The snails made it out alive and I saved one cory cat, but I'm afraid it will die too, because it looked very lethargic this morning. 
Fish had no injuries, no spots, no faded color or rapid breathing and were swimming happily around the tank yesterday night.

Here are a few things that have changed over the past few months/days (I'm sorry if some of them seem ridiculous, but I'm grasping at straws right now):
- 3 weeks ago introduction of new Fluval external filter (but old filter is still installed and run side-by-side until new one is cycled)
- yesterday morning I noticed that my CO2 bubble count was a bit low, so I increased by a bit, but I have two air stones bubbling all night
- sudden change in pH due to increased CO2?
- 1 day ago I opened new jar of flake food (which was also fed to fish in other tanks, they live)
- Temperature change???? It was a bit of a chilly night and I had my heater set low because of recent hot days.

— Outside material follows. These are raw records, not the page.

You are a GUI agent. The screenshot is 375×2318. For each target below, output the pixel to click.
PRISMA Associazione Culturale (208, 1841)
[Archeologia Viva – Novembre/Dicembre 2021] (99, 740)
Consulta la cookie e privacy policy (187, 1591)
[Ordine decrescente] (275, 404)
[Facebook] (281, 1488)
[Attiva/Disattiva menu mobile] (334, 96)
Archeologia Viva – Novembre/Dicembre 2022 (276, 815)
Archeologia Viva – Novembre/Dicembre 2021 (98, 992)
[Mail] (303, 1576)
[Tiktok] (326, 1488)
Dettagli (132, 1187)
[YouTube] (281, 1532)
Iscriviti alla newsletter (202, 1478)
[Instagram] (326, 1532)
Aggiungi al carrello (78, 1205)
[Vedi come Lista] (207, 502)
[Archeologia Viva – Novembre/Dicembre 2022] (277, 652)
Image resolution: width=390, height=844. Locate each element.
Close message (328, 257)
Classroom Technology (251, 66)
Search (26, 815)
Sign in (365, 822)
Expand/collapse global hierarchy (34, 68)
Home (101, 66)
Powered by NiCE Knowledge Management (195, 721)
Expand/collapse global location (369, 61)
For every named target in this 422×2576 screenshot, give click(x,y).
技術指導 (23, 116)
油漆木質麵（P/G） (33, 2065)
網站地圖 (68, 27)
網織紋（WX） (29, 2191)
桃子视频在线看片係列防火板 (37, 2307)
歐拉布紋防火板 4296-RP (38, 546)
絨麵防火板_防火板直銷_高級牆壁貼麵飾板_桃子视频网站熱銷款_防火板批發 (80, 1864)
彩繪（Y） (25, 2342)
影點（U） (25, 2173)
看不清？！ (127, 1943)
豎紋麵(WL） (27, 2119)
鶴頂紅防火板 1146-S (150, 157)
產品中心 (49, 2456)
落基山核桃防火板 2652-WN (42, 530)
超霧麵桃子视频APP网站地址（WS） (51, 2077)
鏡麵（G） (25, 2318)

Any comments/ideas/constructive criticism is welcomed.


----------



## Brandonl87

Hey maybe completely wrong here and or seems stupid but the new filter you put on a few weeks ago what do you have in it? like Bio stars? Chem zorb bags?. I know you have to fully wash those "bags" out if not could kill the fish maybe?. Just shooting out ideas is all


----------



## fish monger

Any kind of chemicals sprayed in the general area ?


----------



## Pearl2011

Hmmm, nitrates are a bit high, but that seems to be the only problem. Do you know how much the temp changed?


----------



## SnailM

Thank you all for sharing your thoughts!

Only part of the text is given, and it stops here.